Benedict does not seem to have left Rome for the purpose of becoming a hermit, but only to find some place away from the life of the great city; moreover, he took his old nurse with him as a servant and they settled down to live in Enfide, near a church dedicated to St. Peter, in some kind of association with "a company of virtuous men" who were in sympathy with his feelings and his views of life. Enfide, which the tradition of Subiaco identifies with the modern Affile, is in the Simbrucini mountains, about forty miles from Rome and two from Subiaco. It stands on the crest of a ridge which rises rapidly from the valley to the higher range of mountains, and seen from the lower ground the village has the appearance of a fortress. As St. Gregory's account indicates, and as is confirmed by the remains of the old town and by the inscriptions found in the neighbourhood, Enfide was a place of greater importance than is the present town. At Enfide Benedict worked his first miracle by restoring to perfect condition an earthenware wheat-sifter (capisterium) which his old servant had accidentally broken. The notoriety which this miracle brought upon Benedict drove him to escape still farther from social life, and "he fled secretly from his nurse and sought the more retired district of Subiaco". His purpose of life had also been modified. He had fled Rome to escape the evils of a great city; he now determined to be poor and to live by his own work. "For God's sake he deliberately chose the hardships of life and the weariness of labour" (ibid., 1).

A short distance from Enfide is the entrance to a narrow, gloomy valley, penetrating the mountains and leading directly to Subiaco. Crossing the Anio and turning to the right, the path rises along the left face oft the ravine and soon reaches the site of Nero's villa and of the huge mole which formed the lower end of the middle lake; across the valley were ruins of the Roman baths, of which a few great arches and detached masses of wall still stand. The ruins of these vast buildings and the wide sheet of falling water closed up the entrance of the valley to St. Benedict as he came from Enfide; today the narrow valley lies open before us, closed only by the far off mountains. In St. Benedict's day, five hundred feet below, lay the blue waters of the lake. On his way from Enfide, Benedict met a monk, Romanus, whose monastery was on the mountain above the cliff overhanging the cave. Romanus had discussed with Benedict the purpose which had brought him to Subiaco, and had given him the monk's habit. By his advice Benedict became a hermit and for three years, unknown to men, lived in this cave above the lake. St. Gregory tells us little of these years, He now speaks of Benedict no longer as a youth (puer), but as a man (vir) of God. Romanus, he twice tells us, served the saint in every way he could. The monk apparently visited him frequently, and on fixed days brought him food.

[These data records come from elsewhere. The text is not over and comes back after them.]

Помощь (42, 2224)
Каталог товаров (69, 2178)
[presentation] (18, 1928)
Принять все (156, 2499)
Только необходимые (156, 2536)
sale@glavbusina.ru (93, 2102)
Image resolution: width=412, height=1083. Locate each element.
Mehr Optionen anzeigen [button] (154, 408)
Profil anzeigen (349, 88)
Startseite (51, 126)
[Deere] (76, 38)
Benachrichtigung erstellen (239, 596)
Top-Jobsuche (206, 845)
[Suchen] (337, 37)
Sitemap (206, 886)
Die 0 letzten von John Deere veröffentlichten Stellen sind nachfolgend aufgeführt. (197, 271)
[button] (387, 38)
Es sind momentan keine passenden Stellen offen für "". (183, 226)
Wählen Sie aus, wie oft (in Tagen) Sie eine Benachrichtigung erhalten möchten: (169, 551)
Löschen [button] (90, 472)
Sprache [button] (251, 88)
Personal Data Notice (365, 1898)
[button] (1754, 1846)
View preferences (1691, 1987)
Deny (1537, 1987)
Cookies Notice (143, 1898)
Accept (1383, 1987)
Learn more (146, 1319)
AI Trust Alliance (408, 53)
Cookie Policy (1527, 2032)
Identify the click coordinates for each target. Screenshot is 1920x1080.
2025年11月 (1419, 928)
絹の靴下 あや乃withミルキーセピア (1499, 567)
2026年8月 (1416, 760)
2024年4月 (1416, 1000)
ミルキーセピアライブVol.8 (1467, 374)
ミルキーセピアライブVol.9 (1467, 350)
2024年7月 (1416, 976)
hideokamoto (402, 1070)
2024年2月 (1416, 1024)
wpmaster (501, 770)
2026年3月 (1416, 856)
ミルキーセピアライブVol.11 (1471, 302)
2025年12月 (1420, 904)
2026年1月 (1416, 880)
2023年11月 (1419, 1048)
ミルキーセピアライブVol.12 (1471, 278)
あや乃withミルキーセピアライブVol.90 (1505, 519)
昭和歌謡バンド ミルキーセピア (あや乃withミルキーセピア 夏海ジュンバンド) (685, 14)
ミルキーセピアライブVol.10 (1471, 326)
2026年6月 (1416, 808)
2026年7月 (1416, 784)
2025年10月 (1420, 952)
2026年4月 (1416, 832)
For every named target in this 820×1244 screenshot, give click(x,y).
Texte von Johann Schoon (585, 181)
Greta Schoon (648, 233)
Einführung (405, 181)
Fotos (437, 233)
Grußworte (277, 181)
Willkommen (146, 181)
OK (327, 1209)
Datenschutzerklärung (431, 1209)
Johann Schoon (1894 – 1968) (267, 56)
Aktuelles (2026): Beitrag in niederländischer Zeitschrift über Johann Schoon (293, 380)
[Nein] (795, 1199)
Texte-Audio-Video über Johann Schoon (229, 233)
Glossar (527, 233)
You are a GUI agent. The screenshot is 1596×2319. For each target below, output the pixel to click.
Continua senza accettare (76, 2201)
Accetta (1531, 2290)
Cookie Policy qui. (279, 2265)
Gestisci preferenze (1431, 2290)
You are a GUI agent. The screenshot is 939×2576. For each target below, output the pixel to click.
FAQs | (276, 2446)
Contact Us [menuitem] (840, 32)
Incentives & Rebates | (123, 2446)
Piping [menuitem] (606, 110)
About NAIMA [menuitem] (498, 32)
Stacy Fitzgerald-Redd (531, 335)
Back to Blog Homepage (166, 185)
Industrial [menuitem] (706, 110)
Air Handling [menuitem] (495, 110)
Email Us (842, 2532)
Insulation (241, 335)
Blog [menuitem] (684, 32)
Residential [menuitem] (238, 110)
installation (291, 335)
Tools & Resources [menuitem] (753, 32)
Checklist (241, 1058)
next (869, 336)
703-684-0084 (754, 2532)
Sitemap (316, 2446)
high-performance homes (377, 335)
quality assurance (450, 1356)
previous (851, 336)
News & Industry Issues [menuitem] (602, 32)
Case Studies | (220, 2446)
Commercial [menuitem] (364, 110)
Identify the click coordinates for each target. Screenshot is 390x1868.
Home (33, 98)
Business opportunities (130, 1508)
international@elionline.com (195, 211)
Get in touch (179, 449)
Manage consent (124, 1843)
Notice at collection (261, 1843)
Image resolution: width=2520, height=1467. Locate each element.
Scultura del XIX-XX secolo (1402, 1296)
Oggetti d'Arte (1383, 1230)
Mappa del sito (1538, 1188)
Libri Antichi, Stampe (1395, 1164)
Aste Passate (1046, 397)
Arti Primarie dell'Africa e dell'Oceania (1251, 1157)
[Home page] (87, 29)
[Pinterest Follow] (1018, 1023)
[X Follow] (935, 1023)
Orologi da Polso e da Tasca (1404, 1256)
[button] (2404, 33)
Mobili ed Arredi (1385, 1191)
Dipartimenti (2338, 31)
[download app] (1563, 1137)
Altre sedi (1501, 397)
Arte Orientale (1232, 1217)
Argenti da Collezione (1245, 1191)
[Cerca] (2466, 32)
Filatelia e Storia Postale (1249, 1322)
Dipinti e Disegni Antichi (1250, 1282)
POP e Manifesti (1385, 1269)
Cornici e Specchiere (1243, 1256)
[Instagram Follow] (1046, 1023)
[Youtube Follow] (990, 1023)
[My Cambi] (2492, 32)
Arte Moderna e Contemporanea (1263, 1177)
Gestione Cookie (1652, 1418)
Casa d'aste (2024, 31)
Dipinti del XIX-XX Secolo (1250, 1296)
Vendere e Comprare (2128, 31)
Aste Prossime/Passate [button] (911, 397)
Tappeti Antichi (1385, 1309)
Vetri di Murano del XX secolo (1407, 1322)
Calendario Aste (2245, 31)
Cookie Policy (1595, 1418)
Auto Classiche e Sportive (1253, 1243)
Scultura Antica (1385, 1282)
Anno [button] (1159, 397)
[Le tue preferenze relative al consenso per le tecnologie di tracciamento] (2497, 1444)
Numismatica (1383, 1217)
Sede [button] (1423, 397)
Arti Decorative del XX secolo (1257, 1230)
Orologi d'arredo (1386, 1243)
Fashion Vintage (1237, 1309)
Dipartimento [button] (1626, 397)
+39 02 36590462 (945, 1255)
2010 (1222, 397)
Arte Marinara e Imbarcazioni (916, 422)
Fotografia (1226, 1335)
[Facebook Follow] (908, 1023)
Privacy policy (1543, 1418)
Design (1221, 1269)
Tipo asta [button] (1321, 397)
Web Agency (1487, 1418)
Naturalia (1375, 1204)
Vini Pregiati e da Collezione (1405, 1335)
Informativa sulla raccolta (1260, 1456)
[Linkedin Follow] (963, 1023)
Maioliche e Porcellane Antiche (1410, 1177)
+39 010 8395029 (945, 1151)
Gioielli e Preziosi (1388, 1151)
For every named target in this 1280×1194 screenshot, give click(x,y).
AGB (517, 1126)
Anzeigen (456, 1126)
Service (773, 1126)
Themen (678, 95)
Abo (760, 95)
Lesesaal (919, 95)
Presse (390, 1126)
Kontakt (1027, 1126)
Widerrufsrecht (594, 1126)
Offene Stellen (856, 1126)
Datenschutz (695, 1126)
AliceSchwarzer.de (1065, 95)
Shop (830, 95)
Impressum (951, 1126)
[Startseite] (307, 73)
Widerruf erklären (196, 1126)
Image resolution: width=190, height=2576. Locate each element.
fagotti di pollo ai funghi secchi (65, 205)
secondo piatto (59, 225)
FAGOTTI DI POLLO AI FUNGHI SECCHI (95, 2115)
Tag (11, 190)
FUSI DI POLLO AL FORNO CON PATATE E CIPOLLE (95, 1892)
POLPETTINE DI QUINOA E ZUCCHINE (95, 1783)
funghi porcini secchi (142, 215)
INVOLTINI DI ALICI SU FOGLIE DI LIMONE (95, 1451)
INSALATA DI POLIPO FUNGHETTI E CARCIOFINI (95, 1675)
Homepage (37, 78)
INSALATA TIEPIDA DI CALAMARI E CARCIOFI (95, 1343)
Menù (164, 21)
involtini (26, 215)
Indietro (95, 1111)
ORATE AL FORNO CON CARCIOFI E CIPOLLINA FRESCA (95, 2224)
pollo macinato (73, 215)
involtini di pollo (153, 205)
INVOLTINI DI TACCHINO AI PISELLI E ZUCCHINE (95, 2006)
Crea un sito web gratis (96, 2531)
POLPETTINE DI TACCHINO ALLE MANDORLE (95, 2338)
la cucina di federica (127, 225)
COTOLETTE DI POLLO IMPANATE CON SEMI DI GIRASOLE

During these three years of solitude, broken only by occasional communications with the outer world and by the visits of Romanus, he matured both in mind and character, in knowledge of himself and of his fellow-man, and at the same time he became not merely known to, but secured the respect of, those about him; so much so that on the death of the abbot of a monastery in the neighbourhood (identified by some with Vicovaro), the community came to him and begged him to become its abbot. Benedict was acquainted with the life and discipline of the monastery, and knew that "their manners were diverse from his and therefore that they would never agree together: yet, at length, overcome with their entreaty, he gave his consent" (ibid., 3). The experiment failed; the monks tried to poison him, and he returned to his cave. From this time his miracles seen to have become frequent, and many people, attracted by his sanctity and character, came to Subiaco to be under his guidance. For them he built in the valley twelve monasteries, in each of which he placed a superior with twelve monks. In a thirteenth he lived with "a few, such as he thought would more profit and be better instructed by his own presence" (ibid., 3). He remained, however, the father or abbot of all. With the establishment of these monasteries began the schools for children; and amongst the first to be brought were Maurus and Placid.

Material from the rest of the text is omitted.